1. Jesus as a mobile tabernacle
2. Christians as mobile tabernacles
3. Church as mobile tabernacles
Jesus
‘The Word became flesh and tabernacled among us, and we beheld His glory’ John 1v14
‘Jesus said “destroy this temple and I will raise it up after three days”…but He was speaking of the temple of His body’ John 2v19-22
‘the Father in Me does the works’ John 14v11
Christians - individually
‘If anyone loves Me…My father will love him and we will come and make our home with him…the Spirit…will be in you’ John 14v17, 23
‘Do you not know your body is the temple of the Holy Spirit?’ 1 Cor 6v19
‘You are the temple of the living God’ 2Cor6v16
Church
‘You are…a building being fitted together and growing into a holy temple…a dwelling place of God in the Spirit’ Eph 2v21,22
‘We know that if our earthly house, this tabernacle, is destroyed, we have a building from God, not built with hands, eternal in the heavens’ 2 Cor 5v1
The question facing us is: What are the implications for our church experience of the Feast of Tabernacles?
The clue comes from the simple ceremony conducted by Jews from tomorrow onwards for a week. They will meet in specially erected booths, the roofs loosely covered with palm branches and the like, and they meet under these roofs with holes to eat and drink, say prayers, and sing hymns. The holes in the roof mean that it is open to heaven.
It is a picture of the church gathering, the ekklesia (those called by Christ, not a human organisation) bathed in God’s presence (the light through the holes). It is not for one week in the year, but a picture of the potential reality of any church, at any time, anywhere.
Those believers who know the church is the temple of the living God will come with expectation and faith, not simply in a future fulfilment à la Revelation 21v3 ‘Behold the tabernacle of God is with men, and He will dwell with them and they shall be His people…’ but an expectation and living faith in God’s presence now.
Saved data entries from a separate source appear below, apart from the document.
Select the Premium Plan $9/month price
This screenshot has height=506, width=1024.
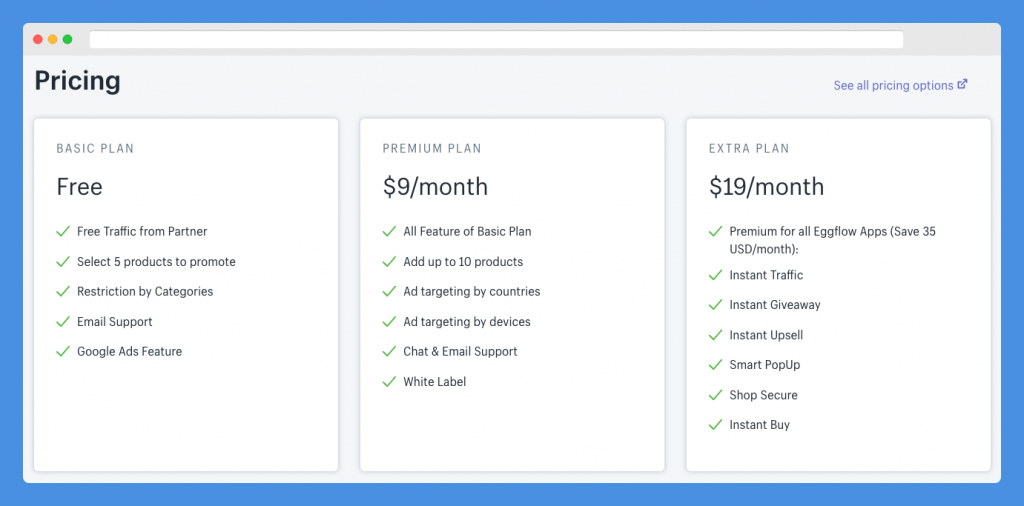(x=435, y=187)
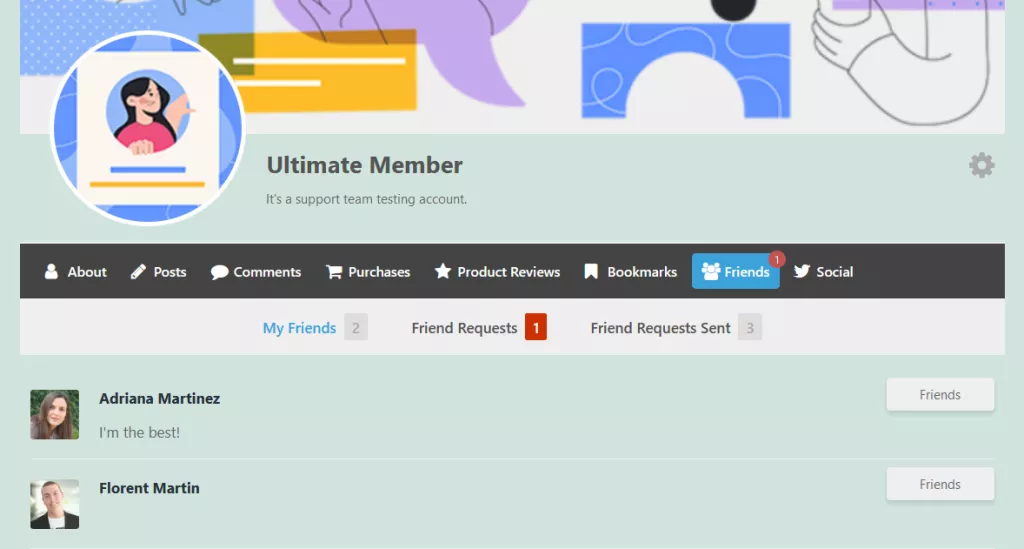
Task: Click Friends button for Adriana Martinez
Action: (939, 395)
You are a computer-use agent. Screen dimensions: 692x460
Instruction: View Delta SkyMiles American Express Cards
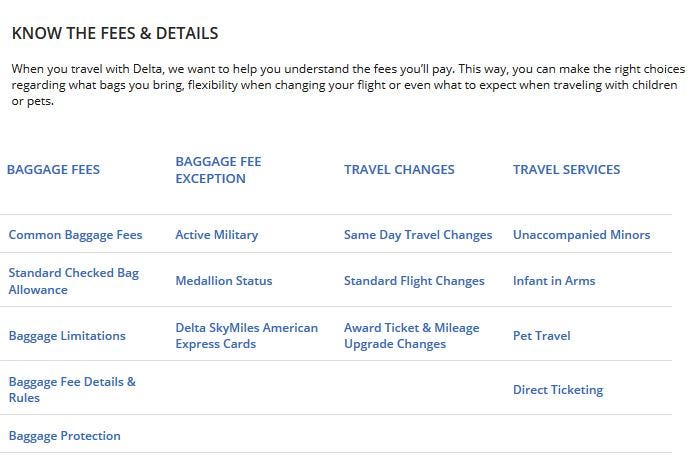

If Tabernacles 2025 is to be remembered as the time when the hostages were returned and the dreadful war in Gaza is brought to a close, the world will breathe a great collective sigh of relief
New Testament churches are places where the kingdom of God has already broken in, where the presence of God is normal, and where each believer is functioning as a priest and a king in training…learning, for example, to only do what they see the Father doing. It is a holy place. It is a place where, metaphorically, man removes his shoes, God is there, and the church moves as He moves. It is an awesome place. We become like Moses before the burning bush, where all our doubts, all our fears, all our past sin has been dealt with to such an extent that referring to our ‘old man’ or our ‘old creation’ is irrelevant…we grow in our understanding that God is fellowshipping with churches full of new creations in Christ. Moses lost his arguments with God at the burning bush, ‘I can’t speak’, or ‘I’m afraid’. It’s a place where we lose all our arguments with God. A holy place.
It is now 7pm on Sunday, 5th October 2025.
Jews around the world will be celebrating Tabernacles from sunset tomorrow, 24 hours from now.
If Tabernacles 2025 is to be remembered as the time when the hostages were returned and the dreadful war in Gaza is brought to a close, the world will breathe a great collective sigh of relief. The rebuilding of broken lives, broken homes, broken politics, broken hopes, and broken dreams can begin.